On this day in 1978, Dan White assassinated fellow politicians Harvey Milk and Mayor George Moscone in San Francisco. For those who have never heard of him, nor seen the 2008 biopic, Harvey Milk was the first openly gay man elected to public office in the United States, serving as a member of the San Francisco Board of Supervisors.
Born on May 22, 1930 in Woodmere, NY, Milk only moved out to San Francisco in 1972. In his lifetime prior to San Francisco, Milk held various occupations, including: a Navy diving instructor, a teacher, an associate for Broadway musicals, and as a Wall Street investment banker. Gay rights issues however became prominent in the late 60s and early 70s, prompting Milk’s relocation to the centre of the gay rights movement: San Francisco.
As a politician on the San Francisco Board of Supervisors, Milk was able to pass many gay rights ordinances for the city and was a strong advocate for his community. His initial reception with the gay community in San Francisco was icy, as he was considered a transplant to the gay rights scene, and was not there from the start of the movement. Over time however, the gay community came to embrace him, and affectionately called him “The Mayor of Castro Street” (the street being the centre of the gay neighbourhood in the city). Milk was also able to successfully combat a statewide referendum campaign that would have prevented gay or lesbian teachers from being employed in public schools.

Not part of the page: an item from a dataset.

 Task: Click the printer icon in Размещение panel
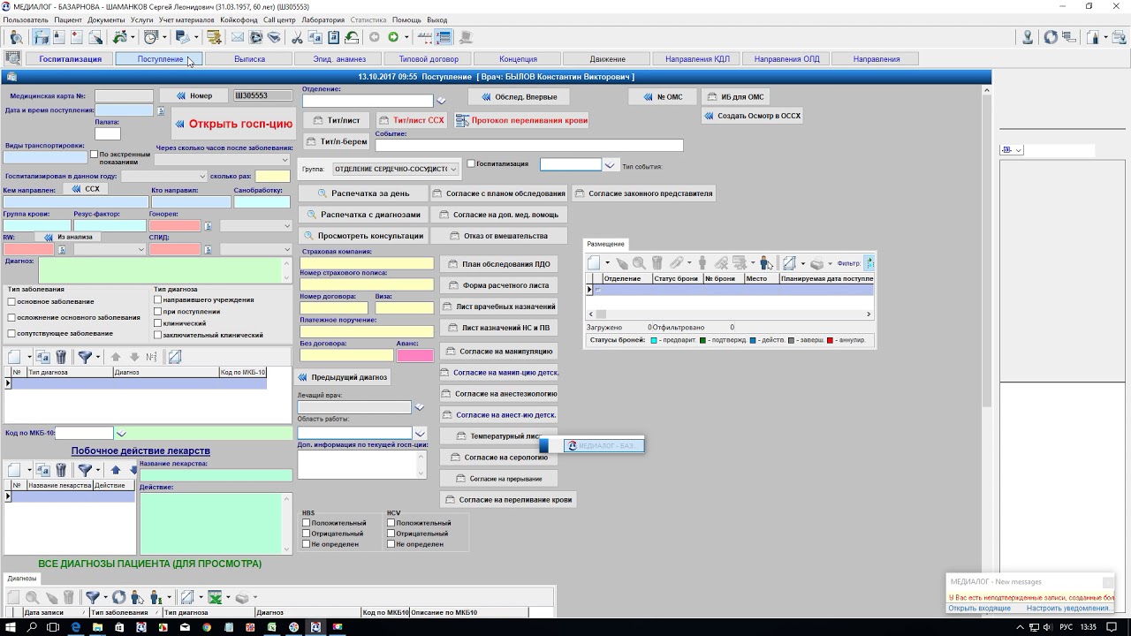click(x=817, y=263)
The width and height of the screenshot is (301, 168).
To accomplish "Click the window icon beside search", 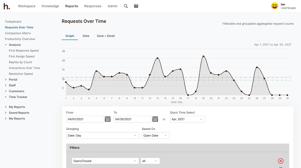I will point(136,6).
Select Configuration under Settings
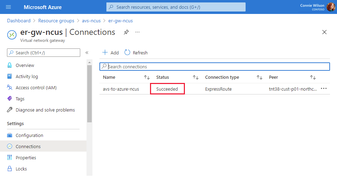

While Milk was certainly instrumental in pushing forward many gay rights issues in San Francisco, he required the support of other city politicians, namely Mayor George Moscone. As mayor, Moscone supported the agenda of Milk and abolished the city’s anti-sodomy laws as well as appointing several gays and lesbians to municipal positions in city government.
On November 27, 1978, a disgruntled politician on the Board of Supervisors, Dan White, shot and murdered both Milk and Moscone at City Hall. Long an opponent of Milk’s political agenda, White also expressed disdain at the increasing tolerance of homosexuality within San Francisco. At White’s trial, a surprise verdict was handed down by the jury, which found White guilty of voluntary manslaughter rather than murder. Serving only six years in prison, in 1985, one year after his release from incarceration, White committed suicide.
To this day, Milk remains a hero to the gay community in San Francisco and worldwide. His life has been documented in the 2008 biopic Milk (http://www.imdb.com/title/tt1013753/), starring Sean Penn as Harvey Milk himself. The superb portrayal of Harvey Milk led to Sean Penn to win the 2009 Academy Award for best actor.
On the plaque of Harvey Milk’s ashes – “[Harvey Milk’s] camera store and campaign headquarters at 575 Castro Street and his apartment upstairs were centers of community activism for a wide range of human rights, environmental, labour, and neighbourhood issues. Harvey Milk’s hard work and accomplishments on behalf of all San Franciscans earned him widespread respect and support. His life is an inspiration to all people committed to equal opportunity and an end to bigotry.”